--- Supplied passage ---

In my mind only one issue remains - when we say "we will serve files from directory X", how
to we prevent mhttpd from serving files outside this directory by using trick URLs containing ".."
and/or other gimmicks.
The code I currently put in mhttpd, disallows multi-level URL path names (by rejecting names that contain the directory separator "/").
This has the effect of keeping the mhttpd URL space flat (without subdirectories).
http://localhost:8080/Status.html <--- no multi level URLs like we used to have:
http://localhost:8080/CS/Custom.html <--- no more of these
Keeping the URL space restricted to one level is important if we do not want to defeat
the recent change to the mhttpd URL scheme - if mhttpd runs behind a proxy, without
a "Base URL" (which we just removed), we can only use relative URLs to navigate
between midas pages and if we permit multi-level URLs, it becomes hard to get
back to the status page without the ugly counting of ".." URL elements (which ugly and
brittle code we also just recently removed) (n.b. to navigate from CS/Custom.html
to the status page, one must redirect to "../Status.html").

--- The data ---

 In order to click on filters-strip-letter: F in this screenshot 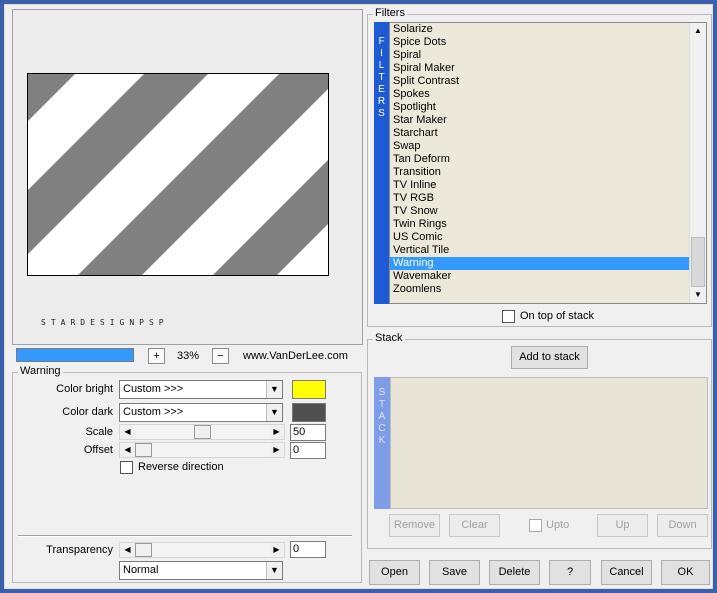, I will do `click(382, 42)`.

---
--- The data ---

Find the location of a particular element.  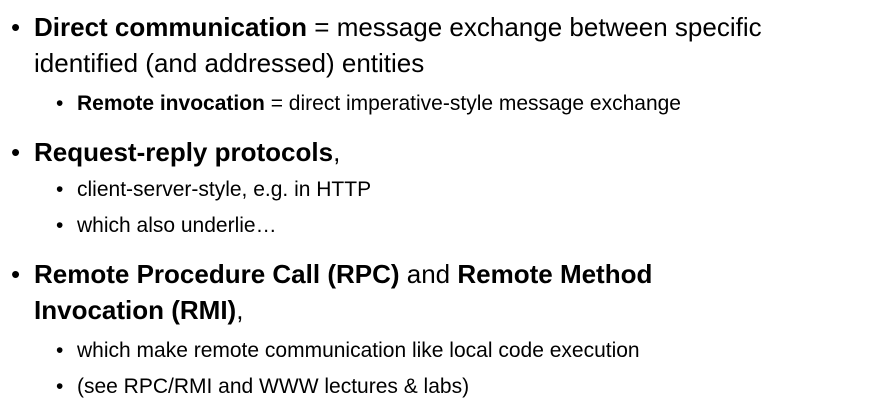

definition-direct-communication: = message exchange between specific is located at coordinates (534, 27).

---

Directions
1. In the mhttpd URL note, how does the code currently in mhttpd disallow multi-level URL path names?
2. List every distinct string that the mhttpd URL note places inside double quotation marks.
3. Carry on the mhttpd URL note from its last sentence.

Responses in order
1. It rejects names that contain the directory separator "/".

2.
- we will serve files from directory X
- ..
- /
- Base URL
- ../Status.html

3.
But this whole beautiful cathedral falls apart from one valid use case: we want to serve "jsroot"
from a subdirectory called "jsroot" - this is how this package is packaged and we do not want
to mess with it just to make midas happy.
So at the least we must enable serving of multi-level URL path names to serve 3rd party packages.
The most trivial way out is to replace the URL check "/ is not permitted" with ".. is not permitted".
(One could also have a list of all permitted subdirectories in ODB, but this would be hard to use and
difficult to implement. Not my favourite solution.)
This will break the flatness of the mhttpd URLs (no subdirectories). But maybe it is sufficient
to write down "do not do this!" and close with "wontfix" all bug reports about "my custom page
is at http://localhost:8080/mycustomdir/new/verynew/custom.html, how come the [status] button
does not take me back to the status page?".
K.O.
> Parsing all URL in mhttpd to prevent /etc/passwd etc. to be returned is tricky, because people can use escape sequences etc. Therefore I think it is much better to restrict file access
> on the file system level when opening a file. The only escape there one could have is "..", which can be tested easily.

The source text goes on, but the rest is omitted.